— start —
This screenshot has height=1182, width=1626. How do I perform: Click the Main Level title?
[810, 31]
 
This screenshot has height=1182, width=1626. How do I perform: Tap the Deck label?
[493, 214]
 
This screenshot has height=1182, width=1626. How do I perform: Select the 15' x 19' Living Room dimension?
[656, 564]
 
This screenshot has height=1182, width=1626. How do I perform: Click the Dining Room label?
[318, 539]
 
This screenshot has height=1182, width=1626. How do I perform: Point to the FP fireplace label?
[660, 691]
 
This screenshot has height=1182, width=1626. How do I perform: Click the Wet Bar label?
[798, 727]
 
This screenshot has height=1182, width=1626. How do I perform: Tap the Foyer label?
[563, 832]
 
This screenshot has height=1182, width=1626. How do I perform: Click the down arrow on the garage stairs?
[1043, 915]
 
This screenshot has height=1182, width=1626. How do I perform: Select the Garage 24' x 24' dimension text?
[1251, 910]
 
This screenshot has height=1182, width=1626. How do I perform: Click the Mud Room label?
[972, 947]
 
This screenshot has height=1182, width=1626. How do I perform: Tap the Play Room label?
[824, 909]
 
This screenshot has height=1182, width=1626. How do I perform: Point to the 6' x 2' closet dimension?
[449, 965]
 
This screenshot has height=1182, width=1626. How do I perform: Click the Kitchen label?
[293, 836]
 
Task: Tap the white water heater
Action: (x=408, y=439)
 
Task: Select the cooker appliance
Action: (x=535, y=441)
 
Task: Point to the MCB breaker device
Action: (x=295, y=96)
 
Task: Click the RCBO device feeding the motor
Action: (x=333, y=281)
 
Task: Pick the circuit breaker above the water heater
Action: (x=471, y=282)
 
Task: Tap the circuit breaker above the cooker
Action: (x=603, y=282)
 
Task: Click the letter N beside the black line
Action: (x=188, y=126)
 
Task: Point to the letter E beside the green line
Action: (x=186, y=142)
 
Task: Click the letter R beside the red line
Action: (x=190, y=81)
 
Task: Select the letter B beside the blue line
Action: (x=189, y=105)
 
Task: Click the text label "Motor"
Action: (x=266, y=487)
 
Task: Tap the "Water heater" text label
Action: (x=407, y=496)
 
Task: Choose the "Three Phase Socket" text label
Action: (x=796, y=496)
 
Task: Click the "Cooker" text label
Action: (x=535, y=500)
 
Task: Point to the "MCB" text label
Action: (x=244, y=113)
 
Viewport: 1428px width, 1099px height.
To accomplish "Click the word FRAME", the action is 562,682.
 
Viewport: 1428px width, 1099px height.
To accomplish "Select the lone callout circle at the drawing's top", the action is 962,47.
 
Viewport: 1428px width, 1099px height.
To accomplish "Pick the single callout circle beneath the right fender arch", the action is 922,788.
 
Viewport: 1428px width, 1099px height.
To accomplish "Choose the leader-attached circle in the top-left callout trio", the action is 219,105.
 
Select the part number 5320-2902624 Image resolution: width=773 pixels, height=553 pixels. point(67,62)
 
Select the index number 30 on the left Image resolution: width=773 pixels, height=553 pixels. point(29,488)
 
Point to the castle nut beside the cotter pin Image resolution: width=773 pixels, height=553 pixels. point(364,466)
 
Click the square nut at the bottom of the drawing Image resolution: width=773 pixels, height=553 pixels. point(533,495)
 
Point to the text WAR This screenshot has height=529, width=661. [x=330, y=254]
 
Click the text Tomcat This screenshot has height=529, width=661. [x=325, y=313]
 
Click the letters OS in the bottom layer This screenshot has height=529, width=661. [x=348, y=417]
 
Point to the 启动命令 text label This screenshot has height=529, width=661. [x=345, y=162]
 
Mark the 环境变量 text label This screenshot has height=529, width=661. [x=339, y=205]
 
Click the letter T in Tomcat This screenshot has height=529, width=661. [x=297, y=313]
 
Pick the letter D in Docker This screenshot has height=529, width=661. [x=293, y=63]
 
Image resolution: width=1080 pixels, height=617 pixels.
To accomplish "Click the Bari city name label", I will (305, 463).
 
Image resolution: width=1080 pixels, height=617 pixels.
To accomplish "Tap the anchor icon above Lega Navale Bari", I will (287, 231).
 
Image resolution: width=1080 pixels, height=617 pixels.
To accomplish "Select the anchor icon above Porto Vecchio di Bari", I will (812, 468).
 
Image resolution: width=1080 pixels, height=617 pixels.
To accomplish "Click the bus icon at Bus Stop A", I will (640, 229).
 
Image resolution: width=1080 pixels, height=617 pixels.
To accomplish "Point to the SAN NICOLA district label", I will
— end —
Convert the data between the line containing "Task: Select the cooker appliance" and the line containing "Action: (x=186, y=142)", inclusive, into a numbered list that omits blank lines.

1. Task: Select the cooker appliance
2. Action: (x=535, y=441)
3. Task: Point to the MCB breaker device
4. Action: (x=295, y=96)
5. Task: Click the RCBO device feeding the motor
6. Action: (x=333, y=281)
7. Task: Pick the circuit breaker above the water heater
8. Action: (x=471, y=282)
9. Task: Tap the circuit breaker above the cooker
10. Action: (x=603, y=282)
11. Task: Click the letter N beside the black line
12. Action: (x=188, y=126)
13. Task: Point to the letter E beside the green line
14. Action: (x=186, y=142)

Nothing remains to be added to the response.